- Born: November 4, 1928 Chicago, Illinois
- Died: December 19, 2019 (aged 91) Sausalito, California
- Education: Amherst College
- Occupation: Businessman
- Known for: founding partner of Robertson Stephens
- Spouse(s): Lavonne Newell (divorced), Concepcion Socarras (divorced) Jane Woodman
- Children: 4

= Dean Woodman =

American businessman (1928–2019)

Dean Woodman (November 4, 1928 – December 19, 2019) was an American businessman, philanthropist, and co-founder of the investment bank Robertson Stephens.

==Biography==
Woodman was born in 1928 to a Quaker family. In 1946, he graduated from the Moses Brown School and then Amherst College where he studied economics. After college, he served in the United States Naval Air Corps. In 1955, he worked in the investment banking division of Merrill Lynch including 16 years as director of West Coast corporate financing. In 1978, he co-founded investment bank Robertson Colman Stephens & Woodman and in 1982, he co-founded the investment bank Woodman, Kirkpatrick & Gilbreath where he brokered Pepsi's purchase of Taco Bell.

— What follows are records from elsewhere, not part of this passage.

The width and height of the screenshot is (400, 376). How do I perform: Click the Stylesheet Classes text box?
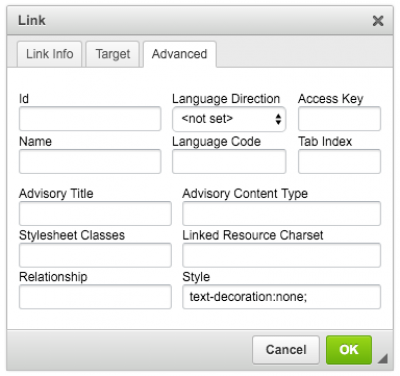[x=95, y=255]
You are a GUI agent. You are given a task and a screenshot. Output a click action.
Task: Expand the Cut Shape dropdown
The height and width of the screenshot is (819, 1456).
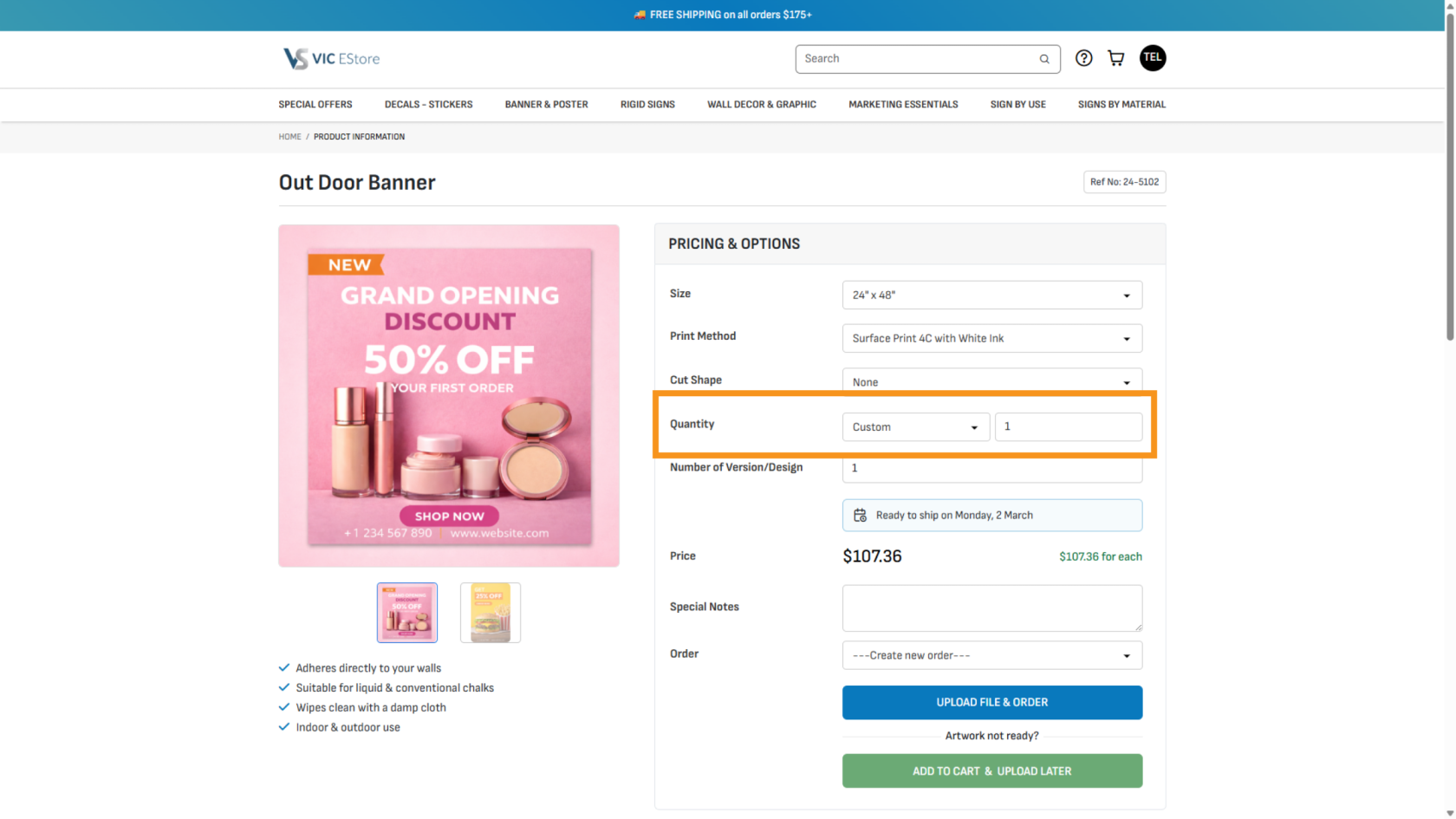tap(991, 381)
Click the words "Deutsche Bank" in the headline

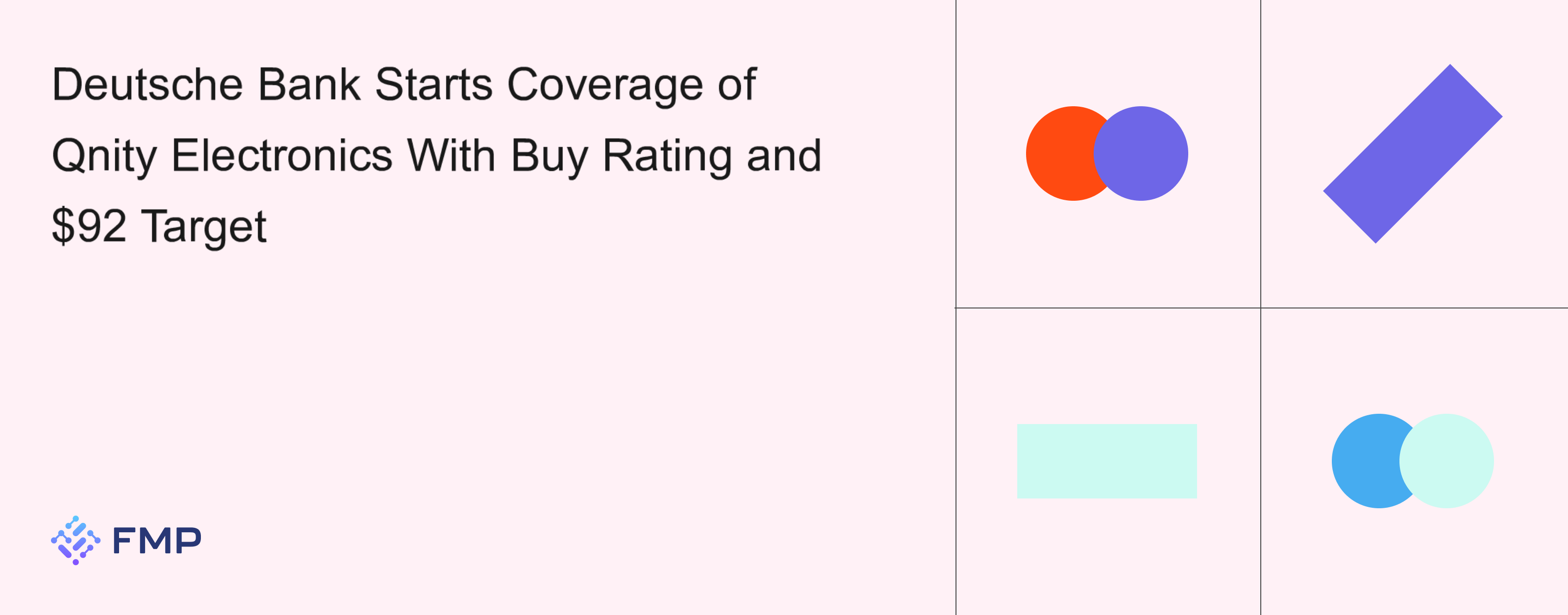[x=206, y=85]
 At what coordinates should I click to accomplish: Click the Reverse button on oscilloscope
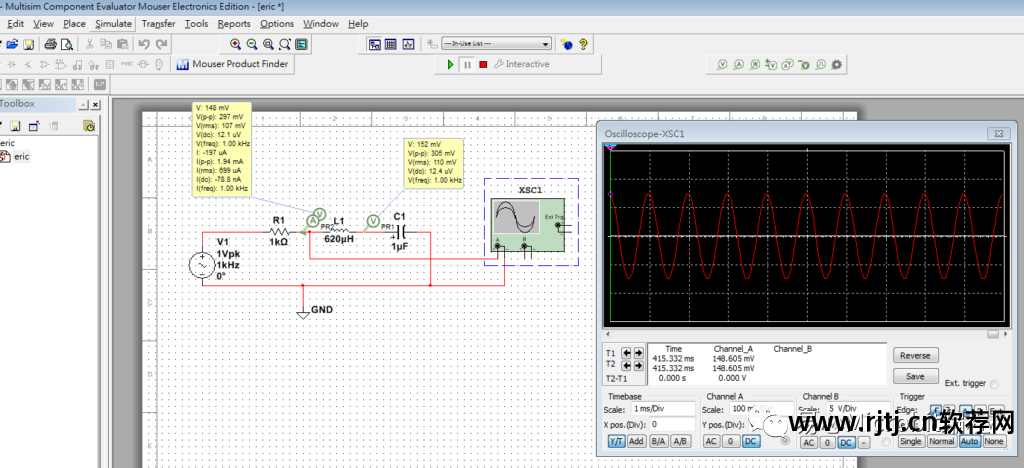pos(914,355)
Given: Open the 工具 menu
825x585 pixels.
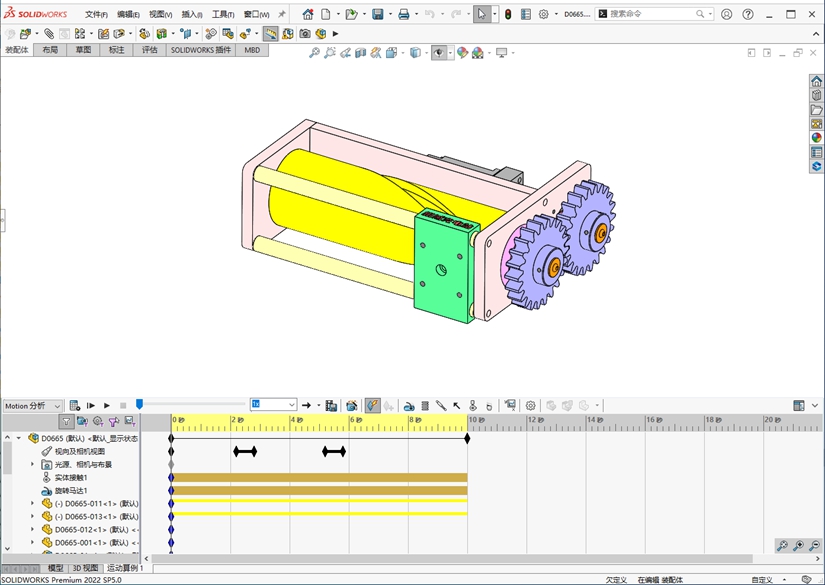Looking at the screenshot, I should (x=222, y=15).
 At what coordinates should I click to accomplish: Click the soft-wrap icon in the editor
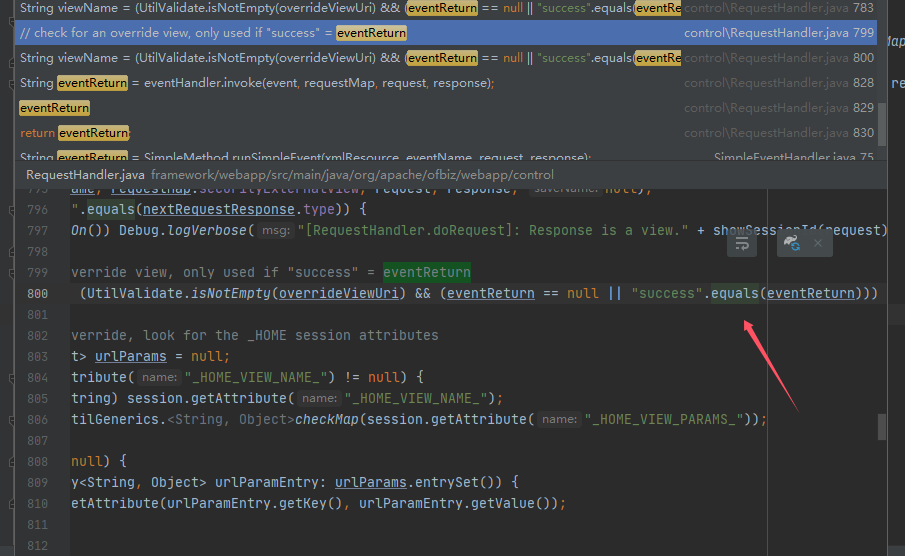[742, 243]
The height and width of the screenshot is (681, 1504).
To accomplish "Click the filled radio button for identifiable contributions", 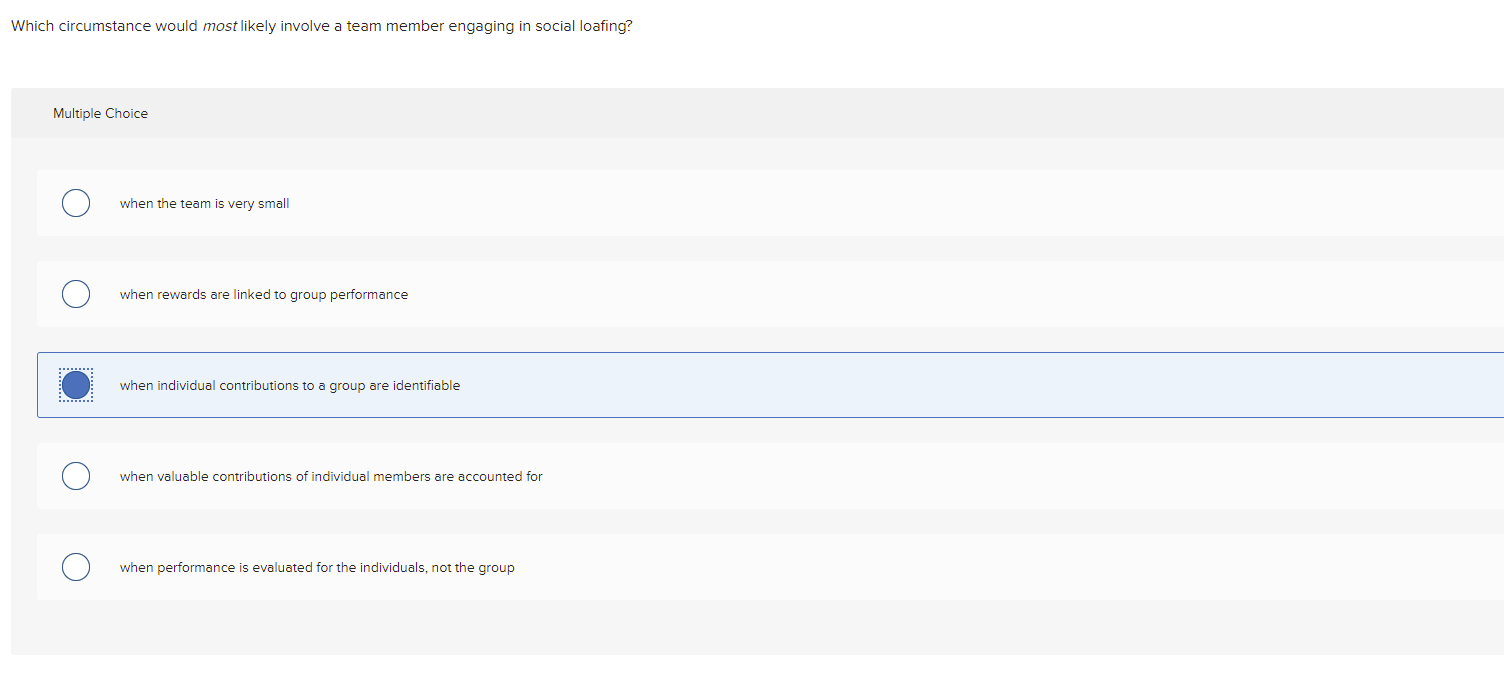I will [76, 385].
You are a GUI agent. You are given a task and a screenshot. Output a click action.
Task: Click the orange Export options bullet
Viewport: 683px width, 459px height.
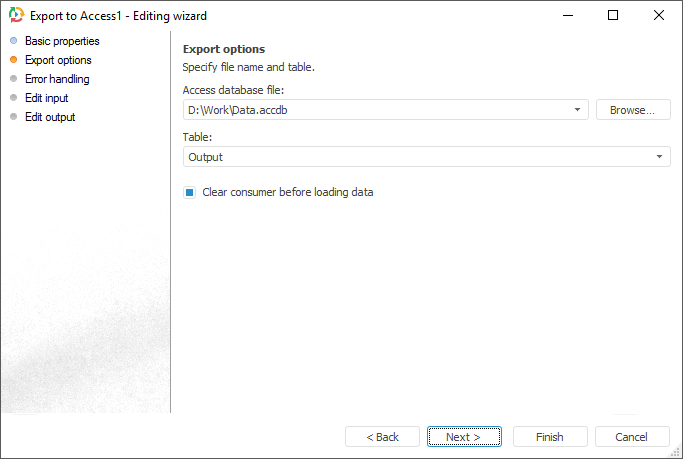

In 1984, Woodman served as managing director in the investment banking group of Hambrecht & Quist and in 1988, he served as managing director of the international investment bank ING Barings LLC (and its predecessor Furman Selz). In 1999, he left ING to work as a consultant specializing in financial assignments, private equity and debt placements, and mergers and acquisitions. He is also a director of Medallion Bank, a wholly owned subsidiary of Medallion Financial Corp. In 2002, he provided a $200,000 loan to his son, Nick Woodman, as seed money to found the sports camera company, GoPro. As of May 2014, he owned 6.4% of GoPro stock.

==Philanthropy==
In 2013, he donated $5 million to his alma mater, Moses Brown School to build a community and performing arts center at the school. He made the gift in honor of his Quaker family's five-generation commitment to the school where his great-grandfather Augustine Jones served as a headmaster.

==Personal life==
Woodman's first marriage was to Lavonne Newell, with whom he had one son, Curtis Woodman. Woodman's second marriage was to Concepcion Socarras with whom he had three children including Nick Woodman, the founder of GoPro. In 1992, Concepcion remarried Irwin Federman, General Partner of U.S. Venture Partners. He was remarried to Jane Woodman.